Heinz, which makes its namesake ketchup and Ore-Ida potatoes said on Thursday that it also benefited from strength in emerging markets and price increases, although the stronger U.S. dollar cut into sales outside the United States, causing net income to fall.

Hormel, which makes Spam and Dinty Moore canned stew, also saw profits boosted by lower costs for livestock feed in its Jennie-O turkey business.

Most U.S. food companies have benefited over the past year from consumers trying to cut costs by eating more at home during the recession rather than at restaurants.

Food companies also raised prices last year as costs for commodities like wheat, corn and oil soared. Even as many of those costs have fallen, they have largely been able to maintain their pricing.

Heinz profit fell to $219.1 million, or 67 cents a share, in the first quarter ended July 29 from $234.3 million, or 72 cents a share, a year earlier.

Analysts on average forecast earnings of 62 cents a share, according to Reuters Estimates.

Sales fell 4.3 percent to $2.47 billion, topping the analysts' forecast of $2.44 billion.

Excluding the impact of currency, sales rose 4.5 percent, the company said.

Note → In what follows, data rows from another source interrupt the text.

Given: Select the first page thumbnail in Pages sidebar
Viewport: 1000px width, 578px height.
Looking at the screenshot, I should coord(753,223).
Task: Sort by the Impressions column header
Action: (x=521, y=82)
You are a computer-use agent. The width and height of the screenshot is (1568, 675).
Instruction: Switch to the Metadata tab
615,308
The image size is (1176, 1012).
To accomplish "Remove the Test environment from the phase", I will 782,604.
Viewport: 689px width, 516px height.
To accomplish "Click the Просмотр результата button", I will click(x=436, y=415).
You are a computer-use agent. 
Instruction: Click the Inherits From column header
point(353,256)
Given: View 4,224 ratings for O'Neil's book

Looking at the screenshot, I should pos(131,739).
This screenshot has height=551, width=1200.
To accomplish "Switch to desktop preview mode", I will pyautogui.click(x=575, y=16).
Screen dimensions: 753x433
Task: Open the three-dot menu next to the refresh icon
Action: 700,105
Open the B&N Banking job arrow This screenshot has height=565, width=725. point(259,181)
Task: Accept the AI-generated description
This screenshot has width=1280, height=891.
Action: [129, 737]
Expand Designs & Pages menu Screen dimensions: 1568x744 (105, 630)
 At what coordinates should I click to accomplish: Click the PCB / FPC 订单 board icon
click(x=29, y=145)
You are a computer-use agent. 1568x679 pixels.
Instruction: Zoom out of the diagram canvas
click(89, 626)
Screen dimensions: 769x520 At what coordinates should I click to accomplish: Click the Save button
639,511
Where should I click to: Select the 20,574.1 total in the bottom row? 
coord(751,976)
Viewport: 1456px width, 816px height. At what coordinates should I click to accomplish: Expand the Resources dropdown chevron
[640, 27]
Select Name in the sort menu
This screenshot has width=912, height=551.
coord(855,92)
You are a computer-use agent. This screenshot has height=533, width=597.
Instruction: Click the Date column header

For fiscal 2010, Heinz expects sales to rise 4 percent to 6 percent, excluding the impact of currency fluctuations, with earnings per share up 5 percent to 8 percent on that basis.

Hormel's net earnings rose to $77.2 million, or 57 cents a share, in the third quarter ended July 26, from $51.9 million, or 38 cents a share, a year earlier.

Analysts on average forecast profit of 52 cents a share, according to Reuters Estimates.

Sales fell 6.2 percent to $1.57 billion as the company cut back on turkey production and the weak economy hurt sales to restaurants.

Earlier this month, Hormel raised its full-year earnings forecast to a range of $2.36 to $2.42 a share, citing its better-than-expected third quarter. The company stood by that outlook on Thursday.

Heinz shares rose 2.8 percent to $39 in trading before the market opened. Hormel stock was flat at $37.24, with 130 shares traded.